La « salle du feu » représentait l’archétype de la vie dans la tradition albanaise et a subi des transformations morphologiques avec l’ajout de meubles architecturaux aux influences ottomanes. L’introduction de ce mobilier était liée à des moments historiques importants pour la société albanaise. Le plafond décoré, et le noyau « musandra-mafil » étaient inspirés par les intérieurs d’édifices religieux islamiques construits en Albanie à la fin du XVe siècle. Des bâtiments liés à la religion islamique ont été construits dans tous les Balkans dans le but de convertir les gens à l’islam.


Ces dernières transformations datent du milieu du XIXe siècle, et correspondent à la période de déclin de l’Empire ottoman. Après la chute de cet empire, a suivi la période des deux guerres, après quoi en Albanie s’est formé un régime communiste qui durera un demi-siècle (1946 – 1991). Une activité architecturale à long terme consistant à créer un grand nombre de nouveaux logements était destinée à satisfaire les besoins propagandistes de l’État. Sous le régime, beaucoup de progrès ont été réalisés dans tous les domaines. Cependant, l’économie est restée très pauvre, et le niveau de vie très bas. L’expansion urbaine s’est faite par la construction de bâtiments préfabriqués à plusieurs étages, avec des appartements standardisés et fonctionnels. Le patrimoine architectural historique a subi une profonde révision propagandiste.

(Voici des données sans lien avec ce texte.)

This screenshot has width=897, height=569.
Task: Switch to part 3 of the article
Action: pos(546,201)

Ce qui était lié à la tradition locale et populaire a été sauvegardé, tandis que des bâtiments religieux ont été détruits ou convertis en bâtiments d’utilité publique, tels que gymnases, magasins, etc. Le pays vivait également dans une sorte d’autarcie, isolé de l’Europe occidentale et de l’Amérique. Cette combinaison de facteurs a conduit à une révolte populaire qui a fait tomber le régime communiste.

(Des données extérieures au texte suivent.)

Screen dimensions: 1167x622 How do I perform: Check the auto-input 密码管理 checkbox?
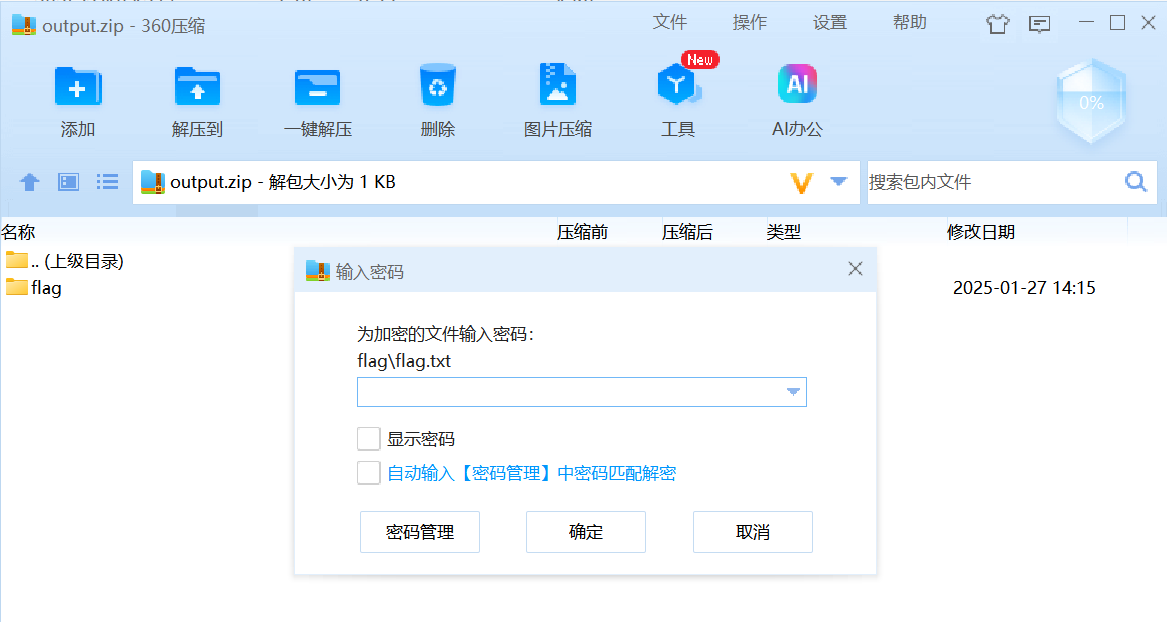pyautogui.click(x=369, y=473)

Les sentiments du peuple étaient contrastés, d’une part, il y avait le refus des formes traditionnelles et dictatoriales, de l’autre le désir désespéré de modernité et de prospérité. Cette situation a révélé le manque d’outils de gestion territoriale et urbaine, accompagnée d’une spéculation impudente. Dans les villes, cela s’est traduit par d’innombrables nouveaux bâtiments qui aspirent aux modèles architecturaux des sociétés hyper développées et industrialisées; avec un langage architectural qui essaie d’imiter les « architectures star » internationales.

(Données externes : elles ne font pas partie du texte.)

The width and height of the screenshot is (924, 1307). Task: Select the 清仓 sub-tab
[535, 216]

Alors que dans la campagne, la situation est encore plus dramatique. Chaque propriétaire a construit n’importe où sur la propriété, et de quelque manière que ce soit. Dans ces zones où l’État a cessé d’investir et de promouvoir l’agriculture, la seule ressource est représentée par les routes nationales. Cela a créé un petit intérêt commercial qui a poussé les agriculteurs locaux à construire leur maison près des routes. Par conséquent, le long des axes principaux, on peut voir un continuum de bâtiments. Ces constructions consistent en un ou deux bâtiments familiaux de 2 ou 3 étages bâtis dans des styles architecturaux très différents. Dans ce scénario, on rencontre rarement des paysages agricoles et forestiers, mais seulement des bâtiments bizarres sans qualité architecturale. Cela met en évidence une capacité aiguë à saisir le nouveau et le moderne, souvent influencé par les longues et épuisantes années d’émigration. Mais lorsque les nouvelles tendances ne sont pas fondées sur les bases solides de la tradition, il y a un risque de provoquer la désolation.

Plus de vingt ans après la chute du régime communiste en Albanie, après de nombreux abus dans les modèles architecturaux, ses formes et son langage, on se demande s’il est raisonnable de continuer dans cette direction, ou si le moment n‘est pas venu de penser à  nouveau à un langage qui raconte la tradition, l’histoire et la dynamique du pays, laissant de côté le mauvais goût et l’étrange héritage du monde moderne.